In summary, looking at the research question raised through findings in this present study with a limited sample of recently completed internal and external incident investigations, our analysis is that traditional norms including hierarchies of power and control stay intact, that translation of investigation infrastructure from other safety-critical organisations have taken a narrow diverged focus and that traces of adjustment to contemporary safety science research suggesting focus on interactions at different organisational levels are weak regardless of the latest organisational and legislative changes in the Swedish healthcare system. So far, we see these changes, which in rhetoric promotes ‘the responsibility of learning from adverse events’, as a lost opportunity to alter the direction of a non-fruitful yet long-lasting incident reporting system. Under other circumstances—for example, a shift towards the usage of a variety of incident causation models, establishing routines for handling large volumes of adverse events, redesigning the social infrastructure of the incident reporting system, raising discussions on the core purpose of performing incident investigations and enhancing knowledge (meaning power) by acknowledging the importance of professional training of investigation teams—this incident reporting system could play a significant role and be a powerful tool in a patient safety improvement strategy not only in the public healthcare system such as the one studied.

Conclusions

This study seeks to understand in what safety ontology the Swedish healthcare system presently exist. Using both semi-quantitative and qualitative methods, an analysis of a data set in recently completed incident investigations covering all regional supervisory authority offices was performed. Obvious signs of a healthcare system using traditional linear causality construction with a focus on the event’s immediate spatial proximity were found. Furthermore, strong signs of mistranslation of social infrastructure from other safety-critical organisations together with investigation work efficiency and closure of cases as essential parts of the main actors’ performance were also found.
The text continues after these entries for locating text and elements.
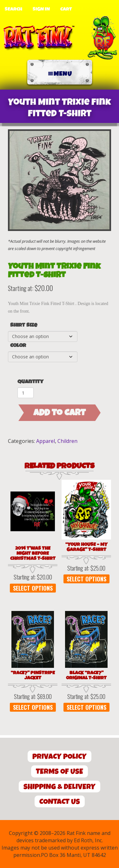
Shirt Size (24, 325)
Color (18, 346)
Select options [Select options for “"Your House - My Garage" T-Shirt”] (86, 579)
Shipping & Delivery (60, 787)
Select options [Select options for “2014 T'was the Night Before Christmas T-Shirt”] (33, 588)
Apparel (45, 441)
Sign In (41, 9)
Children (67, 441)
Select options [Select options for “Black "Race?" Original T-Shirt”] (86, 707)
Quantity (30, 382)
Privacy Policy (60, 756)
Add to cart (60, 413)
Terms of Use (60, 771)
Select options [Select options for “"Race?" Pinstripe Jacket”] (33, 707)
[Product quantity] (26, 393)
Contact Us (60, 802)
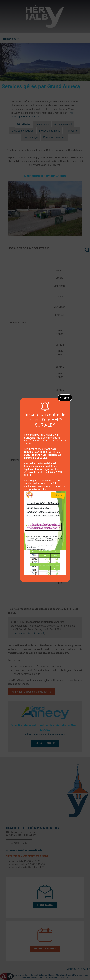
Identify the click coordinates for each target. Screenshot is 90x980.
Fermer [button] (65, 398)
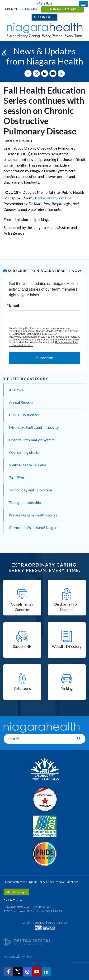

Despite new legislation and recent organisational change at different levels within the healthcare system, with rhetoric stating both improvement and high levels of patient safety, traditional norms of power and hierarchy stay intact. However, we believe that such findings represent an adaption made by the main actors to their different obligations. Through this adaption, the system still brings societal closure of harm, changing focus to a move on forward and a contribution to the legitimacy of care in the Swedish healthcare system.